Ainsi donc cette fleur si japonaise, l'higanbana c'est à dire la fleur (bana) de la fête des morts (higan) du bouddhisme Japonais, le manjushage des haïkus, n'est pas une japonaise d'origine !



Les Crinum des îles de l'Océan Indien :




Sternbergia fischeriana au Cachemire et en Chine :
Cette extension orientale de l'aire de l'espèce serait liée à l'emplacement d'anciens cimetières musulmans *.



Sternbergia lutea en France :
Considérée comme naturalisée.



Narcissus pseudonarcissus en Angleterre :
L'espèce aurait été introduite par les romains. Ils auraient emmené avec eux l'espèce dans leurs voyages et conquêtes croyant que le suc de la plante guérissait les blessures.



Galanthus nivalis en Angleterre :
Largement naturalisée autour d'anciennes abbayes. On a évoqué une introduction par des moines italiens vers le XVe siècle pour les besoins du culte (symbole de la pureté de la vierge Marie).



Galanthus nivalis dans le Nord de la France :
Parfois naturalisé. Les stations situées dans une "ormaie rudérale" sont égalemement non indigènes, ce milieu correspondant à la re-colonisation forestière d'un ancien lieu d'occupation humaine.



Leucojum aestivum dans le Nord de la France et de l'Europe :
Considéré comme naturalisée.

  Plantes semi-récemment introduites : néophytes.
Espèces introduites après 1500, ou, selon la définition de Barthlott & al., "taxa dispersés par l'homme sur de longues distances, d'où résulte habituellement une répartition discontinue."
Nerine sarniensis sur un timbre poste de Guernesey
Nerine sarniensis à Guernesey :
Connue sur l'île depuis 1635 (Jacques Philippe Cornut), arrivé là, selon la légende, lors du naufrage d'un navire, le "lis de Guernesey" fait partie, de longue date, du patrimoine culturel de l'île.
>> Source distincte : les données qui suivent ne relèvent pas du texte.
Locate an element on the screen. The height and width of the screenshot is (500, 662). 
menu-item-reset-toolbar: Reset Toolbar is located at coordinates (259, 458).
Amaryllis belladonna en Corse :
Récemment signalée naturalisée.



Amaryllis belladonna et Brunsvigia en Australie :




Amaryllis belladonna en Amérique du Sud :
Hippeastrum andreanum des Andes de Colombie n'était autre qu'une Amaryllis belladonna.



Crinum en Amérique du Sud et Centrale :
Certains Crinum africains se rencontre maintenant en Amérique. Ils ont parfois été cru autochtones et publiés comme nouvelles espèces.
Comme pour l'Amaryllis belladonna, ces plantes sont probablement arrivées en Amérique avec les esclaves africains (comme éléments de la médecine traditionnelle...).



Hippeastrum en Afrique :
En 1853 Welwitsch trouva sur l'île de Principe, dans le golfe de Guinée, un Hippeastrum qu'il pensait spontané. Baker le publiera sous le nom Hippeastrum africanum avant de l'identifier à H reginae (il s'agit en fait de H. puniceum). On croira longtemps au caractère indigène de cette espèce en Afrique mais il est beaucoup plus vraisemblable qu'elle a été transportée par les navigateurs portugais depuis leurs colonies du Brésil jusqu'à celle de "Sao Tome e Principe" où elle s'est naturalisée.
Des Hippeastrum sp. sont naturalisés au Natal et intégrés à la médecine traditionnelle.



Hymenocallis sp. aux Seychelles et dans diverses îles :




Amaryllidaceae européennes aux USA :
Plusieurs espèces amenées par les colons depuis leurs terres d'origines se sont naturalisées en Amérique du Nord : Narcissus pseudonarcissus, N. poeticus...



Rhodophiala bifida au Texas :
Cette espèce argentine introduite au Texas vers 1865 persiste à l'emplacement des anciennes fermes des colons germaniques. Mais il ne s'agirait que d'un clone (?) auto-incompatible.

  Plantes très récemment introduites : néotérophytes.
Devant l'intensification, depuis un siècle, des transports motorisés à longue distance, et l'introduction consécutive de nombreuses espèces (parfois invasives), il a semblé utile à Barthlott & al. de distinguer ces néophytes récentes sous le terme de néotérophytes.